Die Unterstützer des Boykotts sehen darin lediglich einen Versuch, die Studierenden vom Boykott abzuschrecken. "Die Unis können es sich aus politischen und finanziellen Gründen jedoch nicht leisten, eine große Anzahl der Studierenden zu exmatrikulieren", gab AStA-Vorsitzende Susanne Schmelter zu bedenken. Dennoch nimmt sie die Sorgen ihrer Kommilitoninnen und Kommilitonen sehr erst. Der Allgemeine Studierenden-Ausschuss
(AstA) will deswegen im laufenden Sommersemester eine regelmäßige Sprechstunde einrichten. Dort werden dann alle Informationen rund um den Boykott angeboten.

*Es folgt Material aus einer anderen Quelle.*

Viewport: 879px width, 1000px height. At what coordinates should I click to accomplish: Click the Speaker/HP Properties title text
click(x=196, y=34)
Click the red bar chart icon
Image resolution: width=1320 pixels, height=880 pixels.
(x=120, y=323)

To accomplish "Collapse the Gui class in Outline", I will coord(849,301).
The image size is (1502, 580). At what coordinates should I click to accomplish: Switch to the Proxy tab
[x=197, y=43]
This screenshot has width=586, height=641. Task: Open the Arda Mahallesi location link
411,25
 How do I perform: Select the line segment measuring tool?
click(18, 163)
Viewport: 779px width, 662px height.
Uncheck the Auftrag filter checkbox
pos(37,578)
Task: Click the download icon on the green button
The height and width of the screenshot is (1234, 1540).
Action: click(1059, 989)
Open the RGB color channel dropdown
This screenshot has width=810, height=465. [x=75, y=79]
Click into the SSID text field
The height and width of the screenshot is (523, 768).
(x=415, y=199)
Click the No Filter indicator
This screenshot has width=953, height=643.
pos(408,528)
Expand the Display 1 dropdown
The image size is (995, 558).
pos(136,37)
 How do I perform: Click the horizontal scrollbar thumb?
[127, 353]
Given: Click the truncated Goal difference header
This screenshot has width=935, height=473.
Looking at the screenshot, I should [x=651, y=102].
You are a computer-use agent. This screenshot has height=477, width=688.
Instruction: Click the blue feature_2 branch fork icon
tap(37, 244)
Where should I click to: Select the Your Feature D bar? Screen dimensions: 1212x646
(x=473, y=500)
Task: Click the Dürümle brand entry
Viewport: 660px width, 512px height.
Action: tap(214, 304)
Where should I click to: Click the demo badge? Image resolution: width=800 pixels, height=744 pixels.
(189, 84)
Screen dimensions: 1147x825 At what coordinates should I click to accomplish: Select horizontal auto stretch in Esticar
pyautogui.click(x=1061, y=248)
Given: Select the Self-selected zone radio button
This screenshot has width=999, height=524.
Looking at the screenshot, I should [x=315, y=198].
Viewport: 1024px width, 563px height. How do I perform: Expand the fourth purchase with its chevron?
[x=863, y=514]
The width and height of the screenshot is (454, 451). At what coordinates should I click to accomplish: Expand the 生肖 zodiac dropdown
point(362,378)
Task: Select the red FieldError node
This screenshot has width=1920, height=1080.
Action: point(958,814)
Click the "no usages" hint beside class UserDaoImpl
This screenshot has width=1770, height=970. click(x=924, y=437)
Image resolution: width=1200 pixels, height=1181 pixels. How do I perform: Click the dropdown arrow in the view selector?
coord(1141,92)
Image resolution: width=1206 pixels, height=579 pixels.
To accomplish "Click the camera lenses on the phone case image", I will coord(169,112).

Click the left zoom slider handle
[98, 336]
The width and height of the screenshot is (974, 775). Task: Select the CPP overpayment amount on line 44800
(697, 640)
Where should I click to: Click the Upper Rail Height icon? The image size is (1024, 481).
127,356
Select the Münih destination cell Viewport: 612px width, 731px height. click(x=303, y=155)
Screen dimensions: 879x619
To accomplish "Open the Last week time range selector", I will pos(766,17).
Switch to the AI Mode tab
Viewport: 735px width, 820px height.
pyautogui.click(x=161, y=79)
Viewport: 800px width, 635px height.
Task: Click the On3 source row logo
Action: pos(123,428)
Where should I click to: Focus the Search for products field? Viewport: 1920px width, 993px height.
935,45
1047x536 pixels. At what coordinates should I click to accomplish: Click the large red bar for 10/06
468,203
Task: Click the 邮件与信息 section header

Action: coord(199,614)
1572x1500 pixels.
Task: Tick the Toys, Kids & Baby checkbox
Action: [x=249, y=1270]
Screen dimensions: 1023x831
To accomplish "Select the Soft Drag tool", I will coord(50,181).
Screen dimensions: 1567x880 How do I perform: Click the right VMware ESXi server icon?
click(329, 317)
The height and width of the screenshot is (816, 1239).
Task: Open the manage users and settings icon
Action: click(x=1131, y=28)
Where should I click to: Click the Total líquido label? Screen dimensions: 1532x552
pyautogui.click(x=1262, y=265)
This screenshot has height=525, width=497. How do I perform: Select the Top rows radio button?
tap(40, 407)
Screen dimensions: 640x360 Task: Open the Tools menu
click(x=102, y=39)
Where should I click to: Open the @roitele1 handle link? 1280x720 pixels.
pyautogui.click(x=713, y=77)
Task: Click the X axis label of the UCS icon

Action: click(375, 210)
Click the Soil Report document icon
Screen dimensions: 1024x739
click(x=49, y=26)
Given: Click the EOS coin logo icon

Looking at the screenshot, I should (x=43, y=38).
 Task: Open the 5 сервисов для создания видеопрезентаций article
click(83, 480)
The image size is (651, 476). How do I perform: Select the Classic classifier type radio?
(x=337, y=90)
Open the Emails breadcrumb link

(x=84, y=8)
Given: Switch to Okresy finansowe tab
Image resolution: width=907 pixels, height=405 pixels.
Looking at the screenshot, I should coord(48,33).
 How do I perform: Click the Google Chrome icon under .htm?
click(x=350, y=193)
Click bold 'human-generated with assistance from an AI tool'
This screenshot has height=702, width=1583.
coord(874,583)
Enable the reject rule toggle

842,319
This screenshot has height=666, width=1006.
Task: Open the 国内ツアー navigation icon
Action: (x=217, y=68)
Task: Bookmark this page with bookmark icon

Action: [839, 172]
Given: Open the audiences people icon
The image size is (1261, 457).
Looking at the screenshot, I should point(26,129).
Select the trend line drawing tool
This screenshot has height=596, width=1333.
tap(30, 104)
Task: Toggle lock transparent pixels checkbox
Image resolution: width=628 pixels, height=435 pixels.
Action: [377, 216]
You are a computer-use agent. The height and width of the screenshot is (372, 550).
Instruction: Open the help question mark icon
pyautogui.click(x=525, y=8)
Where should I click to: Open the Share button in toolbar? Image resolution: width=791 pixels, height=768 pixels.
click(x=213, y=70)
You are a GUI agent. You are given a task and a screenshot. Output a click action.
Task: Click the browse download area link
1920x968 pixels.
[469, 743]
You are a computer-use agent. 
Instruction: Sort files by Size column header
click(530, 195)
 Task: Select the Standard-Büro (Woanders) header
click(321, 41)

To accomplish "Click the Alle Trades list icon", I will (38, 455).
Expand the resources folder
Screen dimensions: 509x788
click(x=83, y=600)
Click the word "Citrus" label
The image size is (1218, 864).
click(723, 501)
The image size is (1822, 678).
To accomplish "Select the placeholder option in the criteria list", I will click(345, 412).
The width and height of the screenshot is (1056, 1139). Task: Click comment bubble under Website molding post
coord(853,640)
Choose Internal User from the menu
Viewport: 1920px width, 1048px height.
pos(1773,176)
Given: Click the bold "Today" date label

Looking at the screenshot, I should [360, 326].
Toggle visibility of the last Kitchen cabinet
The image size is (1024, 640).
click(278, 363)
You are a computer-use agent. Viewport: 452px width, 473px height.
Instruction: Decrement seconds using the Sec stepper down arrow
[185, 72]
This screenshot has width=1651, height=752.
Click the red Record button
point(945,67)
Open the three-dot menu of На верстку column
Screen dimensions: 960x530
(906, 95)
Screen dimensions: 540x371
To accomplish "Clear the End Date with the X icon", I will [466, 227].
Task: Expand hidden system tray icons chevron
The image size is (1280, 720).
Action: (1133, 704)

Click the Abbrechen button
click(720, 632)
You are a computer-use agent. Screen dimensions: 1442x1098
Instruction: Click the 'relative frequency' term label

An der Universität Gießen und an den Fachhochschulen Gießen-Friedberg und Wiesbaden hat die Mehrheit der Studierenden bei Vollversammlungen den Boykott bereits befürwortet. Am 10. Mai werden neben Marburg außerdem die drei Hochschulen in Frankfurt und Offenbach eine Vollversammlung durchführen. Am Freitag (11. Mai) um 11 Uhr wird die hessische Kampagne für den Gebührenboykott bei einer Pressekonferenz in Frankfurt der Öffentlichkeit vorgestellt.